Mine would never ask for affection...even though he longed for it...I don't think I was asking the right questions in the past.. or enough to hit on what he deeply wanted from me...he refuses to come off as needy, this is 1 reason we missed each other in the past.. I really didn't know how he was feeling...his idea is...*"if she is not into me right now, I can wait"*.... Very patient...almost over kill. That's a Phlegmatic for you! 



> Anyway, he does give me affection and attention, but I still don't think he realizes how much I need it.
> *And I do very directly ask for it.* I will just go and sit on his lap while he is watching 60 Minutes, for example. * I will tell him I need a hug, and that I want a two arm hug, not just a one arm one, lol.* And I will ask him if I can tell him about a discussion here, and what does he think about it? *And will he please read my posts when he has a chance?*


 I am curious, does it bother you - you have *to ask* for these things? ...and hopefully not all that often... 

We talk about stuff on this forum here & there...he even asks me.... he wouldn't be reading my posts though- he'd fall asleep:sleeping: (just not his thing)... the highlights I share with him...this makes for some entertaining back & forths. 
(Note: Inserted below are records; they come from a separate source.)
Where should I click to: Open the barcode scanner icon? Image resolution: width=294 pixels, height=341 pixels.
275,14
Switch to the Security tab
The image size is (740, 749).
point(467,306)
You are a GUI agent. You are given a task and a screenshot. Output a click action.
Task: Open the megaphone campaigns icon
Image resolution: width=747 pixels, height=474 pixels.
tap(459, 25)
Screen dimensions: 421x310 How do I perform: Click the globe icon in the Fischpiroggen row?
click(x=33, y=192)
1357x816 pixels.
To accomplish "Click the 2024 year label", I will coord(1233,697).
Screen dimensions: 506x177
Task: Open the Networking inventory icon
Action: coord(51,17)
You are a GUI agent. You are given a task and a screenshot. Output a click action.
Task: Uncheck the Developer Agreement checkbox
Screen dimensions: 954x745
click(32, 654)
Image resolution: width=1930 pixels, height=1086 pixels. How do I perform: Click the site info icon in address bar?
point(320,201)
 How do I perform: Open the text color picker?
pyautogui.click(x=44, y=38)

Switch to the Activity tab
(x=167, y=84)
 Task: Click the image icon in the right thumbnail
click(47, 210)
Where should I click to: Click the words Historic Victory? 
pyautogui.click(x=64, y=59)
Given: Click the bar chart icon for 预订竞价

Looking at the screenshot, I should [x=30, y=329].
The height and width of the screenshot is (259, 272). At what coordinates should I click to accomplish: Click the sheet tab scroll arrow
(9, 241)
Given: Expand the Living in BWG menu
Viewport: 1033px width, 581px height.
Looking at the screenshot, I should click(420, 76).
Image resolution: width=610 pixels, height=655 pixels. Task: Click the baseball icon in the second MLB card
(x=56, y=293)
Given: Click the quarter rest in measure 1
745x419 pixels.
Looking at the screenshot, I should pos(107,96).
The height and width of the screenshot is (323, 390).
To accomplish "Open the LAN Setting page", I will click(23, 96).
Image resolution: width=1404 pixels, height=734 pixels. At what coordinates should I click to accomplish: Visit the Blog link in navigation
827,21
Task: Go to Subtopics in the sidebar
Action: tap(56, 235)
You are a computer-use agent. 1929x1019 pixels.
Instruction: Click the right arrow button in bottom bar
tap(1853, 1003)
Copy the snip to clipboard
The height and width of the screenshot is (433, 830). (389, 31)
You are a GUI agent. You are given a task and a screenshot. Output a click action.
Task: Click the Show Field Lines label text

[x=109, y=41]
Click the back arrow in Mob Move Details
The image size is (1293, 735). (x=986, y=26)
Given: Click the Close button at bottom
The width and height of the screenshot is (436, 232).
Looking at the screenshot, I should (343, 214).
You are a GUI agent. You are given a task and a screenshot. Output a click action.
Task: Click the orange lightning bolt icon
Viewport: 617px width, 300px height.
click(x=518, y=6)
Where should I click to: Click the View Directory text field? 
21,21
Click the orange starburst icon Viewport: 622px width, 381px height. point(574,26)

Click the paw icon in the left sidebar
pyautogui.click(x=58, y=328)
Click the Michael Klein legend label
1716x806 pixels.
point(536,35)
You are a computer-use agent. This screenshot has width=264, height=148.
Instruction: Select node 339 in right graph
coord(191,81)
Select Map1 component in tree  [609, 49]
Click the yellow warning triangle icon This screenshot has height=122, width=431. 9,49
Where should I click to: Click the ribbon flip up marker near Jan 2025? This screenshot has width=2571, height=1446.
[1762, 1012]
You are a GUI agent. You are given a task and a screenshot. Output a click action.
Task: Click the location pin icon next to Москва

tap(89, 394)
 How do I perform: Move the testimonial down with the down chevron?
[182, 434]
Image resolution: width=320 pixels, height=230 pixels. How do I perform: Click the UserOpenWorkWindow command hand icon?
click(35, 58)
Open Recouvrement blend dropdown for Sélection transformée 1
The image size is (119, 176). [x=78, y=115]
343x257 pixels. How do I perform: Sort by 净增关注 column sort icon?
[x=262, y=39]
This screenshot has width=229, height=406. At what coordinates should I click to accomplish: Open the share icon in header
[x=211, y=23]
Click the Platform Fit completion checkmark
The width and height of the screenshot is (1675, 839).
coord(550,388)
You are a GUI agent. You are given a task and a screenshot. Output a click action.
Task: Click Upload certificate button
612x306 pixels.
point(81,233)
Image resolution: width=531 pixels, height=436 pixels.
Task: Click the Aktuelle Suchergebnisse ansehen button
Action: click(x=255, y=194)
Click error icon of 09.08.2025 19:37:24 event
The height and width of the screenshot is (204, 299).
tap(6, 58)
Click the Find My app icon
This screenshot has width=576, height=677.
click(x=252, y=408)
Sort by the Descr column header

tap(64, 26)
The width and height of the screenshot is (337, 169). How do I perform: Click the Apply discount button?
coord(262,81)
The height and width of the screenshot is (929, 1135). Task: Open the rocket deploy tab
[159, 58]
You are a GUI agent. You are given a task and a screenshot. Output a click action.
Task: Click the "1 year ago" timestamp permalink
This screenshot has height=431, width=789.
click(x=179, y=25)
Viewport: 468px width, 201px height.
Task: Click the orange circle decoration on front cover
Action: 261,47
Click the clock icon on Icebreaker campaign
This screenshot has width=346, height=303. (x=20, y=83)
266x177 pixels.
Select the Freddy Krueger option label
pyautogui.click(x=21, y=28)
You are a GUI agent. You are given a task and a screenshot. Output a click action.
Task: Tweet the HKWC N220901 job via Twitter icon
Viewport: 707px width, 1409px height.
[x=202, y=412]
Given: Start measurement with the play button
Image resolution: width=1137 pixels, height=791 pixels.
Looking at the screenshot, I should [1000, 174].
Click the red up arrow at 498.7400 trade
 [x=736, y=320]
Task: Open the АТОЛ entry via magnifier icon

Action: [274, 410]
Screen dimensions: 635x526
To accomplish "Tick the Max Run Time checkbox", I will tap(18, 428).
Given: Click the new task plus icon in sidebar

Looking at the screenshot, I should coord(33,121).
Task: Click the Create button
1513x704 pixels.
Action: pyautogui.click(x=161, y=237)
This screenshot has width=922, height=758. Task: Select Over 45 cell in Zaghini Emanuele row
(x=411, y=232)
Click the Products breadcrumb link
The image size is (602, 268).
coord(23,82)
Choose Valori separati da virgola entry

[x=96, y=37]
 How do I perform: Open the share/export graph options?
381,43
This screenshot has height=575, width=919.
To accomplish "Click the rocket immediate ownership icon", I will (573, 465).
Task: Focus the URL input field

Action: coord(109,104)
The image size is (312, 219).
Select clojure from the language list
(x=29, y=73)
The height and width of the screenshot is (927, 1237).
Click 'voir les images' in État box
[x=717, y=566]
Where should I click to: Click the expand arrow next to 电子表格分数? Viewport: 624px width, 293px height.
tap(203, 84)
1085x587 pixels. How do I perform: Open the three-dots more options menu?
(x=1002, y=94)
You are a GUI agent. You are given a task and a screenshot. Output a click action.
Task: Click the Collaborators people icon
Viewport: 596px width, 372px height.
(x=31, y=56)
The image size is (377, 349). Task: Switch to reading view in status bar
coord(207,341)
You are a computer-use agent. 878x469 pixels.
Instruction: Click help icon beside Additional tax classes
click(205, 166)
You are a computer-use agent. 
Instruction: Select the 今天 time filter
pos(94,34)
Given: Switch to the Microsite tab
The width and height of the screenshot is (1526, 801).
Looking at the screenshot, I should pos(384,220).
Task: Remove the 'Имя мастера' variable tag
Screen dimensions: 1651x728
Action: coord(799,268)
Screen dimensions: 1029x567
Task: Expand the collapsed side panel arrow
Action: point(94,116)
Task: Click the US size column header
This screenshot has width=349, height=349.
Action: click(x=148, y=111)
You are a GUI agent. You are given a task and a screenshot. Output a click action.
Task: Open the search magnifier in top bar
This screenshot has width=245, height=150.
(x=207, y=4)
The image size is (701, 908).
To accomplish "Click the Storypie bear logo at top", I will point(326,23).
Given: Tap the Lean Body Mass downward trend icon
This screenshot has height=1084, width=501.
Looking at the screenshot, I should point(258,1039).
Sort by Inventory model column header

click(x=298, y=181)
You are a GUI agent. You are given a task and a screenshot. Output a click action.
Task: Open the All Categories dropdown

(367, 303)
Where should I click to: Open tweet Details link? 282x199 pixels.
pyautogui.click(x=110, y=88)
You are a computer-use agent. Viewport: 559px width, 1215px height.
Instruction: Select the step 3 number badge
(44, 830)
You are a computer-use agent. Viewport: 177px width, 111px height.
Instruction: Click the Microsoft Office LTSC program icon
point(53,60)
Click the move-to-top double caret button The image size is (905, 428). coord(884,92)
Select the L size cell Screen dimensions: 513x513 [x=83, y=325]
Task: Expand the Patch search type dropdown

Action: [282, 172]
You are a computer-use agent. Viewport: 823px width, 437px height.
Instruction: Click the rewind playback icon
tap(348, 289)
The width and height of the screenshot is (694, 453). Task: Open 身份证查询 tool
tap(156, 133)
> *Btw, SA, what is your personality type?*


I am a Choleric/ Melancholy...and ESXJ - (the X = caught between Thinking and Feeling)... In my youth I came out Introverted... even that is near half & half -depending on who I am around... If I don't feel comfortable...I would not be as Bubbly and outgoing....I have a somewhat "intense" personality (deep thinking, like to take charge, can be opinionated, enjoy playing Devils advocate -does it show!)....since the Choleric and Melancholy are both "Hard" in comparison to the more light hearted sweet Phlegmatic and Sanguine.....but I can be sweet too !


----------



## Akinaura (Dec 6, 2011)

There's some current debate as to which specific personality he has, but it's either the FieldMarshal (ENTJ) or the Mastermind (INTJ). But you definitely nailed it jld with the "NT" part of it!

I used to be able to get some time away for just us, when we lived on the East Coast. My family lived less than a hour away and I could just run the little over for either a few hours break, or a weekend break. I haven't really had that in over a year...and I'm counting down the days until I can just get one good night's sleep again!


----------



## jld (Dec 1, 2013)

Your dh sounds really sweet, SA. And so patient and kind. And he is lucky to have you. It sounds like you complement each other very well!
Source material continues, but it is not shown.